◆ YOUR GOAL: Output all of the records again, exactly as written.

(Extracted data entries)
··········

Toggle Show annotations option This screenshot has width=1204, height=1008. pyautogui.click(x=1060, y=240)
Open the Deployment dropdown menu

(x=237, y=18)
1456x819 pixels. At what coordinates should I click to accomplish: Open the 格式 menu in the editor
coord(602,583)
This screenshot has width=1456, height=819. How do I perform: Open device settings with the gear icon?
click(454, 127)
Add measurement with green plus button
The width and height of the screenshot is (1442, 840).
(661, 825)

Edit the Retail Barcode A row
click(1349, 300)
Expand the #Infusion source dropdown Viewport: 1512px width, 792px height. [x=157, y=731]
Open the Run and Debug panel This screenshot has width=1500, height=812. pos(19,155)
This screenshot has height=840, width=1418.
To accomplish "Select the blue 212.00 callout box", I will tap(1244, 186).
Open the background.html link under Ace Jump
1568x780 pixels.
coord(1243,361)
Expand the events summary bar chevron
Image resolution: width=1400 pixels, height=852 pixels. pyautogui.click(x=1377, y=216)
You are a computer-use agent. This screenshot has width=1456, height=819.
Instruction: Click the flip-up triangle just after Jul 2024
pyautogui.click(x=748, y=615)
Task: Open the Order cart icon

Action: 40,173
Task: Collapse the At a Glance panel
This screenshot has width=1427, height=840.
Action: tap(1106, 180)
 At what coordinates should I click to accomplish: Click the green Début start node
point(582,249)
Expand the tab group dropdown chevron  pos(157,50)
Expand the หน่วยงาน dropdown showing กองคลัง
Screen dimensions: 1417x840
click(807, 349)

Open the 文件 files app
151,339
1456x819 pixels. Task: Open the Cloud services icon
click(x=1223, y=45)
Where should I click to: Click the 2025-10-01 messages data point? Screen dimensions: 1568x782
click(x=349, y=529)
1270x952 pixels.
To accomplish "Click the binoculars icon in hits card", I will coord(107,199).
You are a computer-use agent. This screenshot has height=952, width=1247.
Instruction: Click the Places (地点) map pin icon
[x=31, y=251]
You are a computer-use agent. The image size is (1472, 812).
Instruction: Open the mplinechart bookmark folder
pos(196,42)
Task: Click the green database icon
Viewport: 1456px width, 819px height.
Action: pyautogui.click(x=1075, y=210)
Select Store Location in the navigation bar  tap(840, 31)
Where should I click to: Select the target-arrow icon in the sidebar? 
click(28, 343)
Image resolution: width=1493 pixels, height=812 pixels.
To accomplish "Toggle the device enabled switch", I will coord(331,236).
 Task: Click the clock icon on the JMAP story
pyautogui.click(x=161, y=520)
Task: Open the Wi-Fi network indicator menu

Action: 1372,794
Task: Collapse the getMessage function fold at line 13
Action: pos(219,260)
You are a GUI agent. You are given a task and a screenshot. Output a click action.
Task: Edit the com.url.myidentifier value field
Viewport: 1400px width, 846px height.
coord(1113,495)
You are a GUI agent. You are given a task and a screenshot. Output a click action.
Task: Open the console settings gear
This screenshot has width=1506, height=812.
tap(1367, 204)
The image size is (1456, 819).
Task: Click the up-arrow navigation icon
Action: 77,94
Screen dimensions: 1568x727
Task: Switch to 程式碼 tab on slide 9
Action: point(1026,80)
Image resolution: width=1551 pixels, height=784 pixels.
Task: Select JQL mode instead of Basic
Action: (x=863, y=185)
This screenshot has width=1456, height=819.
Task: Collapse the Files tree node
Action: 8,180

··········

◆ RESULT BELOW:
Toggle Show annotations option This screenshot has width=1204, height=1008. pyautogui.click(x=1060, y=240)
Open the Deployment dropdown menu

(x=237, y=18)
1456x819 pixels. At what coordinates should I click to accomplish: Open the 格式 menu in the editor
coord(602,583)
This screenshot has width=1456, height=819. How do I perform: Open device settings with the gear icon?
click(454, 127)
Add measurement with green plus button
The width and height of the screenshot is (1442, 840).
(661, 825)

Edit the Retail Barcode A row
click(1349, 300)
Expand the #Infusion source dropdown Viewport: 1512px width, 792px height. [x=157, y=731]
Open the Run and Debug panel This screenshot has width=1500, height=812. pos(19,155)
This screenshot has height=840, width=1418.
To accomplish "Select the blue 212.00 callout box", I will tap(1244, 186).
Open the background.html link under Ace Jump
1568x780 pixels.
coord(1243,361)
Expand the events summary bar chevron
Image resolution: width=1400 pixels, height=852 pixels. pyautogui.click(x=1377, y=216)
You are a computer-use agent. This screenshot has width=1456, height=819.
Instruction: Click the flip-up triangle just after Jul 2024
pyautogui.click(x=748, y=615)
Task: Open the Order cart icon

Action: 40,173
Task: Collapse the At a Glance panel
This screenshot has width=1427, height=840.
Action: tap(1106, 180)
 At what coordinates should I click to accomplish: Click the green Début start node
point(582,249)
Expand the tab group dropdown chevron  pos(157,50)
Expand the หน่วยงาน dropdown showing กองคลัง
Screen dimensions: 1417x840
click(807, 349)

Open the 文件 files app
151,339
1456x819 pixels. Task: Open the Cloud services icon
click(x=1223, y=45)
Where should I click to: Click the 2025-10-01 messages data point? Screen dimensions: 1568x782
click(x=349, y=529)
1270x952 pixels.
To accomplish "Click the binoculars icon in hits card", I will coord(107,199).
You are a computer-use agent. This screenshot has height=952, width=1247.
Instruction: Click the Places (地点) map pin icon
[x=31, y=251]
You are a computer-use agent. The image size is (1472, 812).
Instruction: Open the mplinechart bookmark folder
pos(196,42)
Task: Click the green database icon
Viewport: 1456px width, 819px height.
Action: pyautogui.click(x=1075, y=210)
Select Store Location in the navigation bar  tap(840, 31)
Where should I click to: Select the target-arrow icon in the sidebar? 
click(28, 343)
Image resolution: width=1493 pixels, height=812 pixels.
To accomplish "Toggle the device enabled switch", I will coord(331,236).
 Task: Click the clock icon on the JMAP story
pyautogui.click(x=161, y=520)
Task: Open the Wi-Fi network indicator menu

Action: 1372,794
Task: Collapse the getMessage function fold at line 13
Action: pos(219,260)
You are a GUI agent. You are given a task and a screenshot. Output a click action.
Task: Edit the com.url.myidentifier value field
Viewport: 1400px width, 846px height.
coord(1113,495)
You are a GUI agent. You are given a task and a screenshot. Output a click action.
Task: Open the console settings gear
This screenshot has width=1506, height=812.
tap(1367, 204)
The image size is (1456, 819).
Task: Click the up-arrow navigation icon
Action: 77,94
Screen dimensions: 1568x727
Task: Switch to 程式碼 tab on slide 9
Action: point(1026,80)
Image resolution: width=1551 pixels, height=784 pixels.
Task: Select JQL mode instead of Basic
Action: (x=863, y=185)
This screenshot has width=1456, height=819.
Task: Collapse the Files tree node
Action: 8,180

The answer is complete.